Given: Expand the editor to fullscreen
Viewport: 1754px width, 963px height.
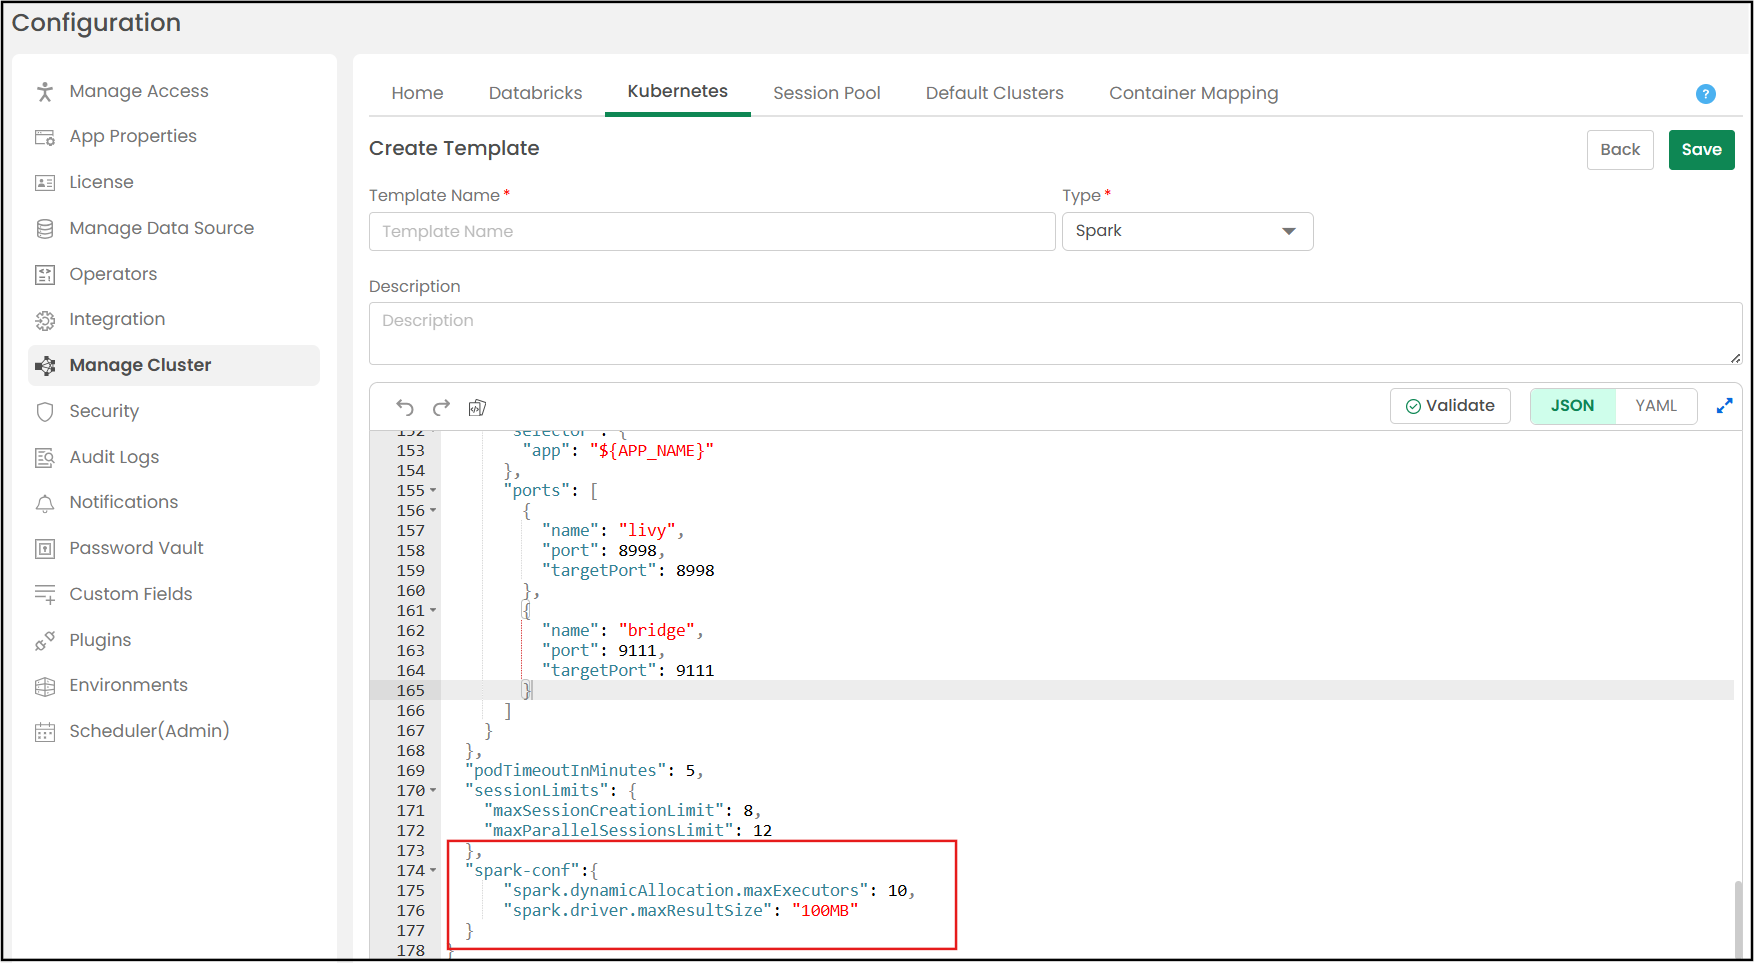Looking at the screenshot, I should tap(1724, 406).
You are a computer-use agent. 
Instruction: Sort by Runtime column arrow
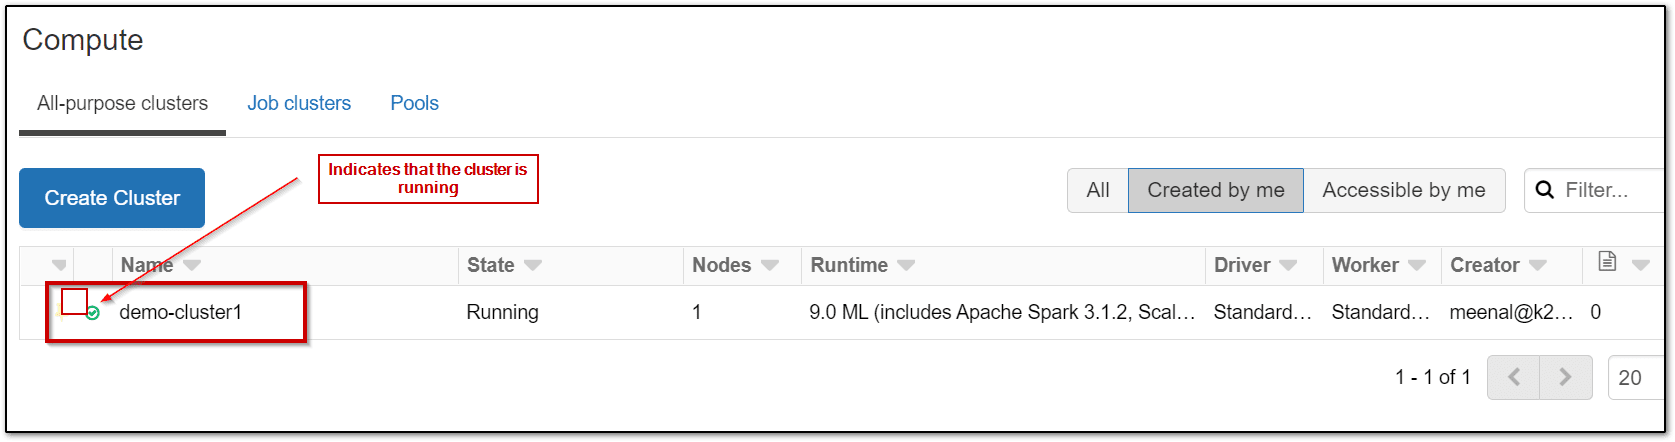[x=906, y=265]
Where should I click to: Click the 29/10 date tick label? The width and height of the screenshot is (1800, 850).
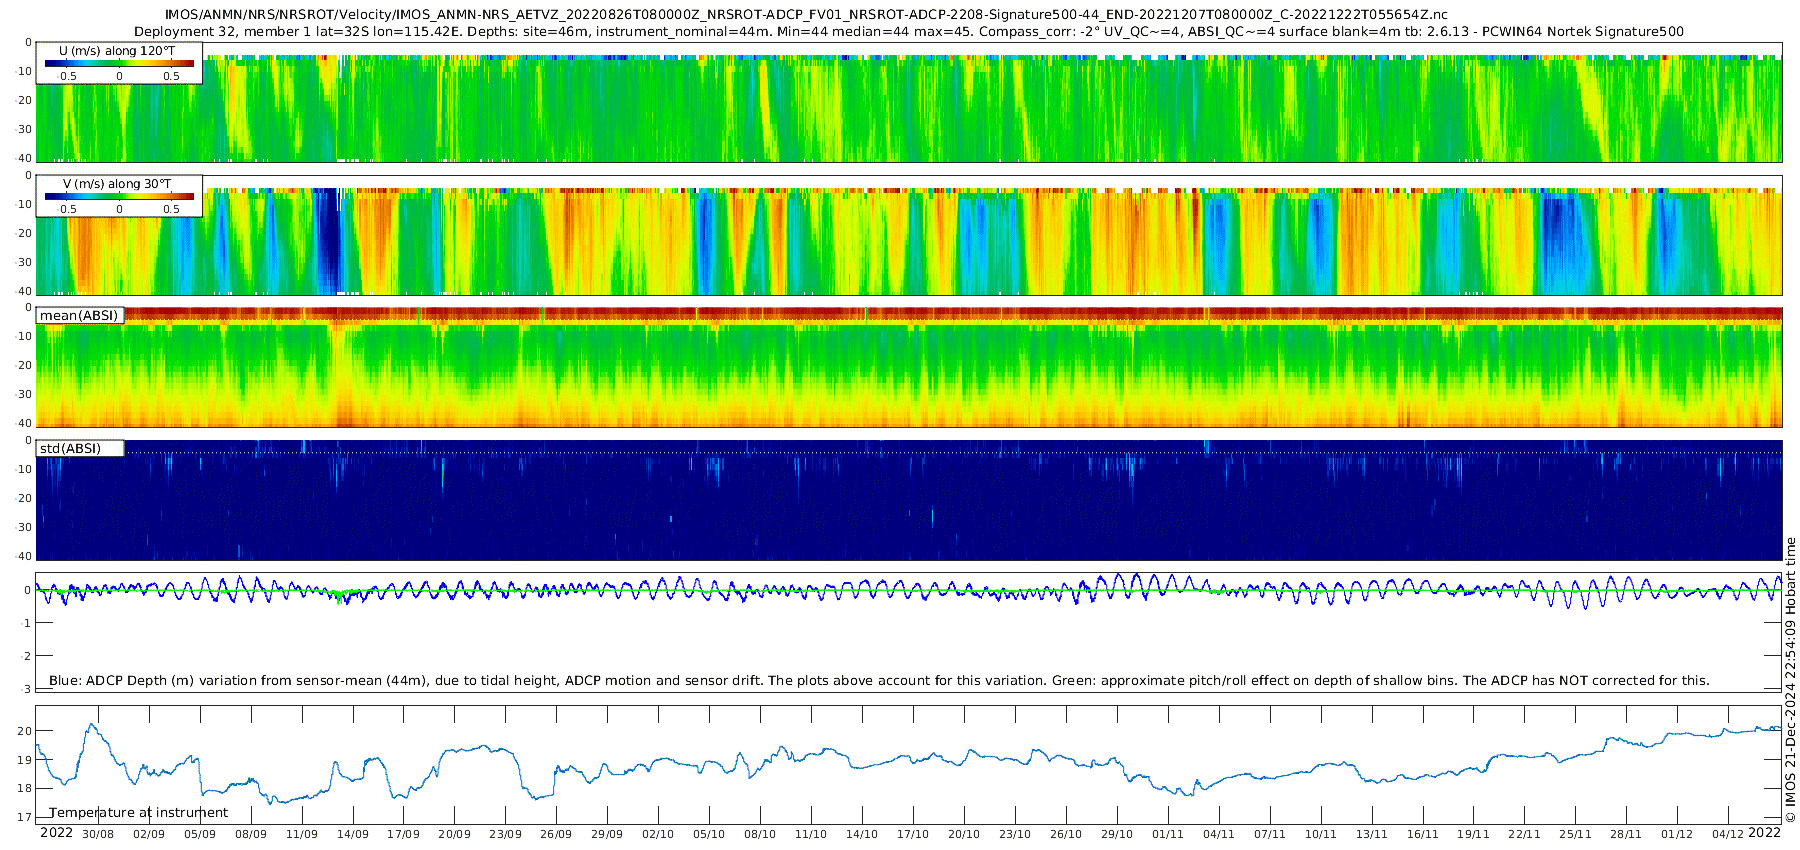click(1117, 834)
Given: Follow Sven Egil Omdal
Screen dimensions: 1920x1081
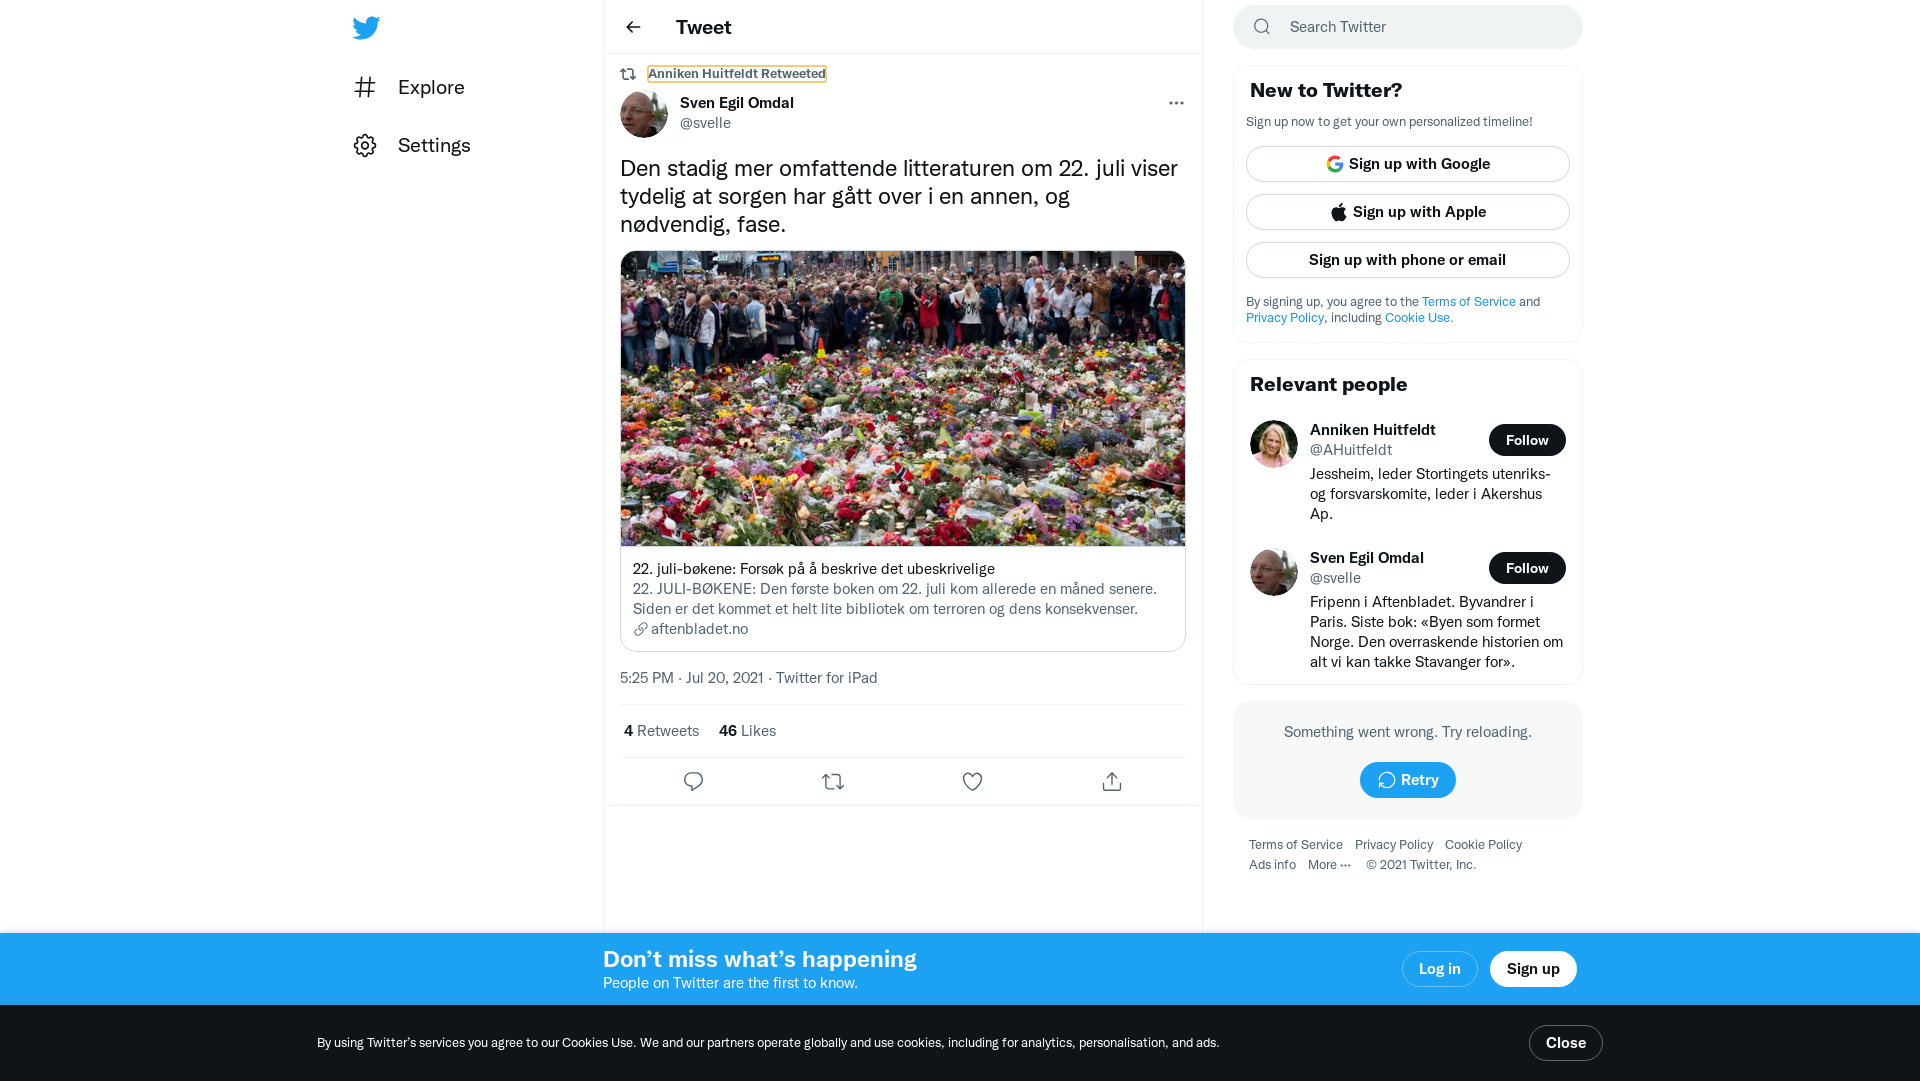Looking at the screenshot, I should pos(1527,568).
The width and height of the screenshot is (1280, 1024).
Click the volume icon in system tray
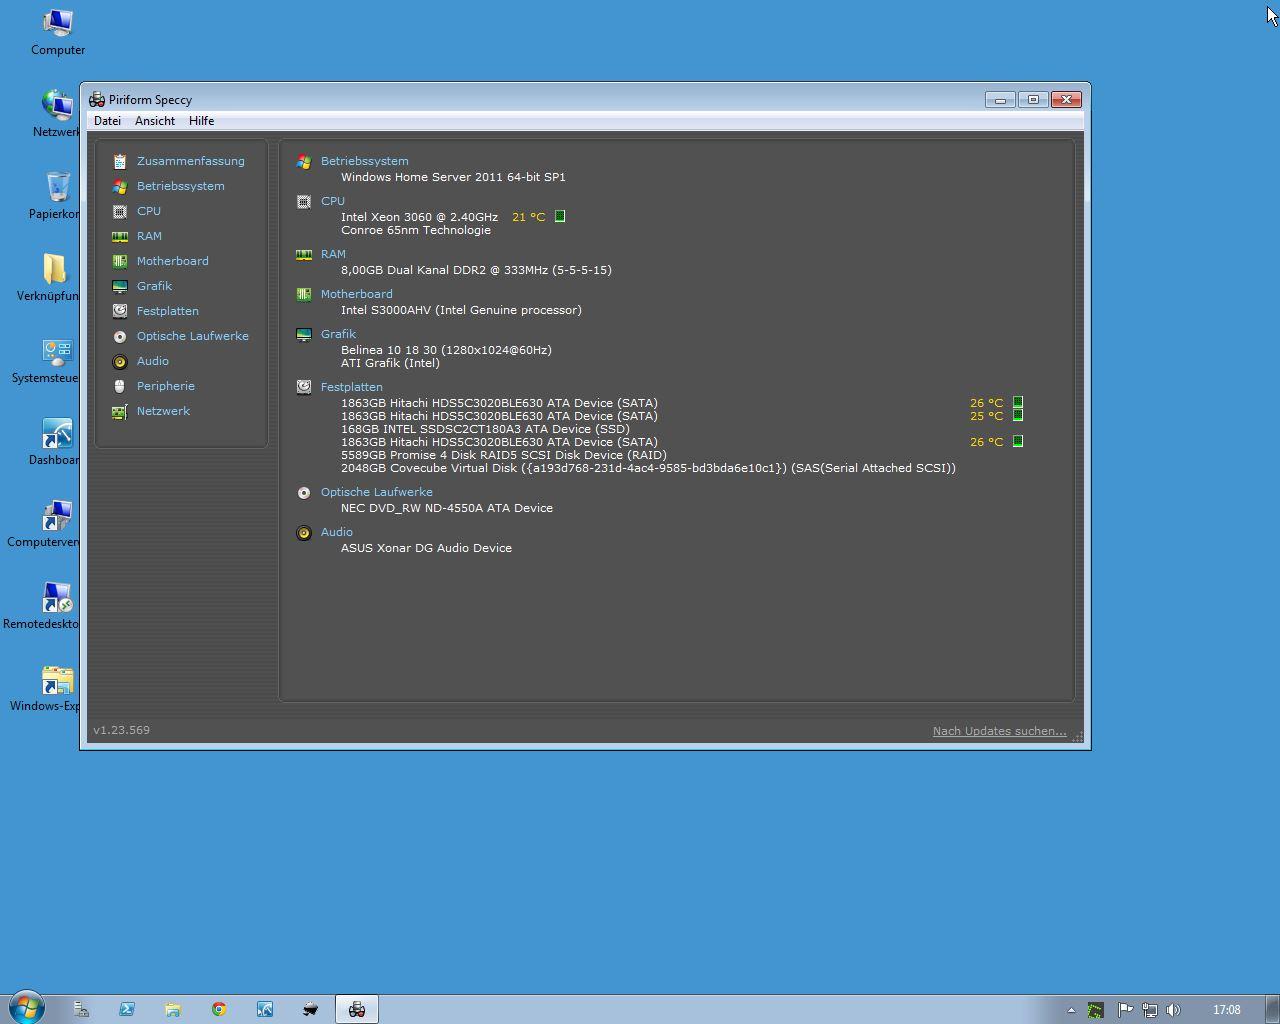click(1173, 1010)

_What the task requires:_ Can you give the records again, starting at the first line and going through the line with "Looking at the screenshot, I should pos(1527,568).", but switch "editor" to "document" and leave everything else unchanged? Don't include the pictures.

_Solution to the problem:_
Given: Expand the document to fullscreen
Viewport: 1754px width, 963px height.
Looking at the screenshot, I should tap(1724, 406).
You are a computer-use agent. 
Instruction: Sort by Runtime column arrow
[x=906, y=265]
Where should I click to: Click the 29/10 date tick label? The width and height of the screenshot is (1800, 850).
click(1117, 834)
Given: Follow Sven Egil Omdal
Screen dimensions: 1920x1081
Looking at the screenshot, I should pos(1527,568).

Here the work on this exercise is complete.